[Dataset records]:
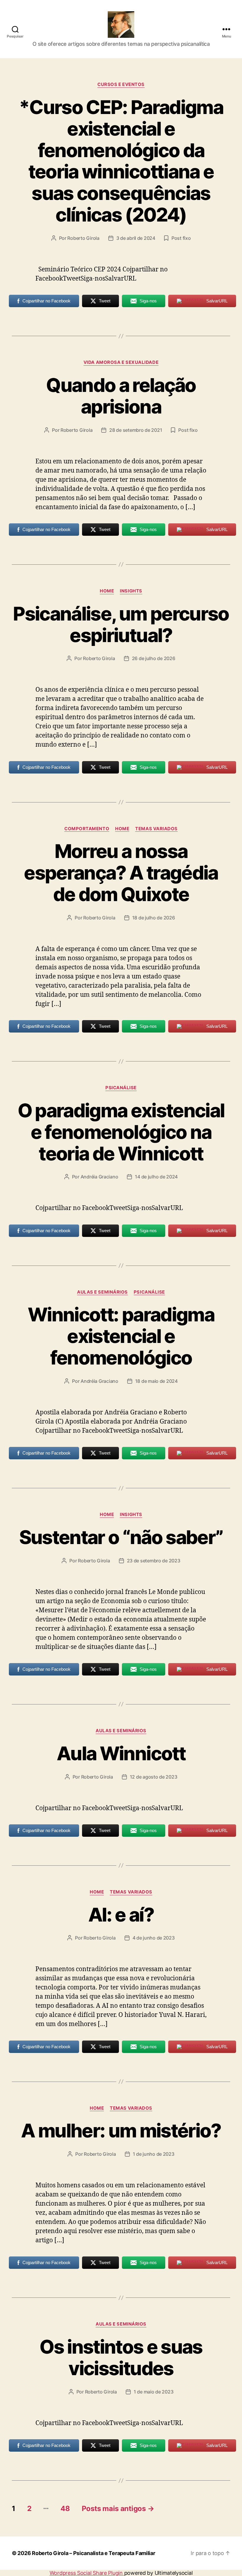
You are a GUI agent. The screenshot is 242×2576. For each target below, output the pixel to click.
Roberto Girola (83, 238)
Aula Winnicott (121, 1753)
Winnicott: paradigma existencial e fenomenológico (121, 1336)
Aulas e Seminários (102, 1292)
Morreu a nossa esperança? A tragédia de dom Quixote (121, 873)
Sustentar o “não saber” (121, 1537)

[Exercise]: Your answer should be a single number: the count of lines in the data that include the word "Winnicott".

[Result of the task]: 2